When we talk about advantages of GraphQL we often hear one-liners such as “only fetch what you need,” “only requires one generic endpoint,” “data source agnostic,” or “more flexibility for developers.” But as always things are more subtle than a one-liner could ever describe.
Generic and flexible are the key words here and it’s important to realize that it’s hard to keep generic APIs performant. Performance is the number one reason that someone would write a highly customized endpoint in REST (e.g. to join specific data together) and that is exactly what GraphQL tries to eliminate. In other words, it’s a tradeoff, which typically means we can’t have the cake and eat it too. However, is that true? Can’t we get both the generality of GraphQL and the performance of custom endpoints? It depends!
Let me first explain what GraphQL is, and what it does really well. Then I’ll discuss how this awesomeness moves problems toward the back-end implementation. Finally, we’ll zoom into different solutions that boost the performance while keeping the generality, and how that compares to what we at Fauna call “native” GraphQL, a solution that offers an out-of-the-box GraphQL layer on top of a database while keeping the performance and advantages of the underlying database.
GraphQL is a specification
Before we can explain what makes a GraphQL API “native,” we need to explain GraphQL. After all, GraphQL is a multi-headed beast in the sense that it can be used for many different things. First things first: GraphQL is, in essence, a specification that defines three things: schema syntax, query syntax, and a query execution reference.
Schema syntax: Describes your data and API (the schema)
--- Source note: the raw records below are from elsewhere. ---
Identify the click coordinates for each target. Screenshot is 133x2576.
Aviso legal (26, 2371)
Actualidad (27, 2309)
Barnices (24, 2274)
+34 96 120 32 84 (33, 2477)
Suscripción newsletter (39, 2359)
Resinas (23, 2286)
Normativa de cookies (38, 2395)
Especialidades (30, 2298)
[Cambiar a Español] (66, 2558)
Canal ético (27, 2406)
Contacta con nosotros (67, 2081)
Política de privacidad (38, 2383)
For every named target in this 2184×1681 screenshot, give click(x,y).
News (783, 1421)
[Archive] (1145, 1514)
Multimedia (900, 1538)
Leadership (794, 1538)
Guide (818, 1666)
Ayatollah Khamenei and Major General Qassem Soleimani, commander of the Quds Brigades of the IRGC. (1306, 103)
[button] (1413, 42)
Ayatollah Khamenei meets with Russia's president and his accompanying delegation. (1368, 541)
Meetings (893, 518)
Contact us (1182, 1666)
The schema simply defines what your data looks like (attributes and types) and how it can be queried (query name, parameters, and return types). For example, a todo application could have Todos and a List of todos, if it only provides one way to read this data — e.g., get a list of todos via the id, then that schema would look like this:
// todo-schema.gql
type Todo {
title: String!
completed: Boolean!
list: List
}
type List {
title: String!
todos: [Todo] @relation
}
type Query {
getList(id: ID): List!
}
Query syntax: Specifies how you can query
Once you have a schema that defines how your data and queries look, it’s super easy to retrieve data from your GraphQL endpoint. Do you want a list? Just call the getList item and specify what attributes of the list you want to return.
query {
getList("<some id>){
title
}
}
Do you want to join that data with todos? No problem! Just add a small snippet of JSON to the mix.
query {
getList("<some id>"){
title
todos {
title
completed
}
}
}
But how does this join happen? Of course we did not yet define how this query actually maps to data that comes from our data source.
Query execution reference: A reference implementation for execution
It’s relatively easy to understand the schema and see how you can query. It’s harder to understand what the performance implications are since there are so many different implementations out there. GraphQL is not an implementation to retrieve your data. Rather, GraphQL provides guidelines on how a request query should be broken down into multiple “resolvers” and turned into a response.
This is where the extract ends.